-- Exercise directions --
The full set of entries, reproduced exactly, is the expected answer.

********

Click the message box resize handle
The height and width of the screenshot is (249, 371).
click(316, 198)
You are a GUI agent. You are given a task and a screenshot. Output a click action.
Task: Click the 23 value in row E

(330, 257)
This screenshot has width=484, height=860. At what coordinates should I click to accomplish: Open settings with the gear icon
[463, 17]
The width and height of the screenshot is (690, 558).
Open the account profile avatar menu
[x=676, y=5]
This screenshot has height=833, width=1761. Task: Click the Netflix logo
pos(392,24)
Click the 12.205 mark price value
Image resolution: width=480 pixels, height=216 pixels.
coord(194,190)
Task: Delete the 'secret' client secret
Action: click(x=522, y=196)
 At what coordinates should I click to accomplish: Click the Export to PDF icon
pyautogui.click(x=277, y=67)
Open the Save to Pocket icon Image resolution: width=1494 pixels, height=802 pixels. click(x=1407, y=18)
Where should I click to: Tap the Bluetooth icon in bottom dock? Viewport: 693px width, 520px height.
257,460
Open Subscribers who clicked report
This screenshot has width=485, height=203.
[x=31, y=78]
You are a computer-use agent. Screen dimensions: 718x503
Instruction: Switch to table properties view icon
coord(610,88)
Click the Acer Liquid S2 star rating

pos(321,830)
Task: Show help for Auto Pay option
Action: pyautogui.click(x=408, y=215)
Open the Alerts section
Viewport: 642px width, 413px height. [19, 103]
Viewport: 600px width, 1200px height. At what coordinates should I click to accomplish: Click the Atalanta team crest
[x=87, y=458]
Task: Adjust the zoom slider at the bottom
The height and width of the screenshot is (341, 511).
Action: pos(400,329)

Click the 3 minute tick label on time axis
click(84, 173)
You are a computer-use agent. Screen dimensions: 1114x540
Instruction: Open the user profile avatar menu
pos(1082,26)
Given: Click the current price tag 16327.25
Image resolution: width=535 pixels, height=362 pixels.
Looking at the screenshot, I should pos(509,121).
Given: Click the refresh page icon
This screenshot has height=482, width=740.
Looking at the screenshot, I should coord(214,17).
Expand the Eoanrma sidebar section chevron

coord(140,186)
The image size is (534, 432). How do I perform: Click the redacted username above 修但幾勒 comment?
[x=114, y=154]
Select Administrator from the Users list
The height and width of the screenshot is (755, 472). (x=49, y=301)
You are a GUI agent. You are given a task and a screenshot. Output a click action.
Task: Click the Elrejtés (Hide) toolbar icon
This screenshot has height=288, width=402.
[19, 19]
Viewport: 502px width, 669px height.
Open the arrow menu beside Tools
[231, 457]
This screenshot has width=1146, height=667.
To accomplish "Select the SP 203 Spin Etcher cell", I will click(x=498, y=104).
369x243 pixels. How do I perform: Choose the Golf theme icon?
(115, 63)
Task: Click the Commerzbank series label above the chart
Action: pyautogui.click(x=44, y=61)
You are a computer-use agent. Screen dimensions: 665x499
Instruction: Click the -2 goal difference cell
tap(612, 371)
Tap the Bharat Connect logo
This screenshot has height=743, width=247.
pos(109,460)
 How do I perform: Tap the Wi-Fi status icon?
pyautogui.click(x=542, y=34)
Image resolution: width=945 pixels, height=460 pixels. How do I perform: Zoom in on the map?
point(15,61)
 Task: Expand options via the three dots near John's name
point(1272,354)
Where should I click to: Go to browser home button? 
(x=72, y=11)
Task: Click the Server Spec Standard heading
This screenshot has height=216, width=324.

********

-- Result of the exercise --
Click the message box resize handle
The height and width of the screenshot is (249, 371).
click(316, 198)
You are a GUI agent. You are given a task and a screenshot. Output a click action.
Task: Click the 23 value in row E

(330, 257)
This screenshot has width=484, height=860. At what coordinates should I click to accomplish: Open settings with the gear icon
[463, 17]
The width and height of the screenshot is (690, 558).
Open the account profile avatar menu
[x=676, y=5]
This screenshot has height=833, width=1761. Task: Click the Netflix logo
pos(392,24)
Click the 12.205 mark price value
Image resolution: width=480 pixels, height=216 pixels.
coord(194,190)
Task: Delete the 'secret' client secret
Action: click(x=522, y=196)
 At what coordinates should I click to accomplish: Click the Export to PDF icon
pyautogui.click(x=277, y=67)
Open the Save to Pocket icon Image resolution: width=1494 pixels, height=802 pixels. click(x=1407, y=18)
Where should I click to: Tap the Bluetooth icon in bottom dock? Viewport: 693px width, 520px height.
257,460
Open Subscribers who clicked report
This screenshot has width=485, height=203.
[x=31, y=78]
You are a computer-use agent. Screen dimensions: 718x503
Instruction: Switch to table properties view icon
coord(610,88)
Click the Acer Liquid S2 star rating

pos(321,830)
Task: Show help for Auto Pay option
Action: pyautogui.click(x=408, y=215)
Open the Alerts section
Viewport: 642px width, 413px height. [19, 103]
Viewport: 600px width, 1200px height. At what coordinates should I click to accomplish: Click the Atalanta team crest
[x=87, y=458]
Task: Adjust the zoom slider at the bottom
The height and width of the screenshot is (341, 511).
Action: pos(400,329)

Click the 3 minute tick label on time axis
click(84, 173)
You are a computer-use agent. Screen dimensions: 1114x540
Instruction: Open the user profile avatar menu
pos(1082,26)
Given: Click the current price tag 16327.25
Image resolution: width=535 pixels, height=362 pixels.
Looking at the screenshot, I should pos(509,121).
Given: Click the refresh page icon
This screenshot has height=482, width=740.
Looking at the screenshot, I should coord(214,17).
Expand the Eoanrma sidebar section chevron

coord(140,186)
The image size is (534, 432). How do I perform: Click the redacted username above 修但幾勒 comment?
[x=114, y=154]
Select Administrator from the Users list
The height and width of the screenshot is (755, 472). (x=49, y=301)
You are a GUI agent. You are given a task and a screenshot. Output a click action.
Task: Click the Elrejtés (Hide) toolbar icon
This screenshot has height=288, width=402.
[19, 19]
Viewport: 502px width, 669px height.
Open the arrow menu beside Tools
[231, 457]
This screenshot has width=1146, height=667.
To accomplish "Select the SP 203 Spin Etcher cell", I will click(x=498, y=104).
369x243 pixels. How do I perform: Choose the Golf theme icon?
(115, 63)
Task: Click the Commerzbank series label above the chart
Action: pyautogui.click(x=44, y=61)
You are a computer-use agent. Screen dimensions: 665x499
Instruction: Click the -2 goal difference cell
tap(612, 371)
Tap the Bharat Connect logo
This screenshot has height=743, width=247.
pos(109,460)
 How do I perform: Tap the Wi-Fi status icon?
pyautogui.click(x=542, y=34)
Image resolution: width=945 pixels, height=460 pixels. How do I perform: Zoom in on the map?
point(15,61)
 Task: Expand options via the three dots near John's name
point(1272,354)
Where should I click to: Go to browser home button? 
(x=72, y=11)
Task: Click the Server Spec Standard heading
This screenshot has height=216, width=324.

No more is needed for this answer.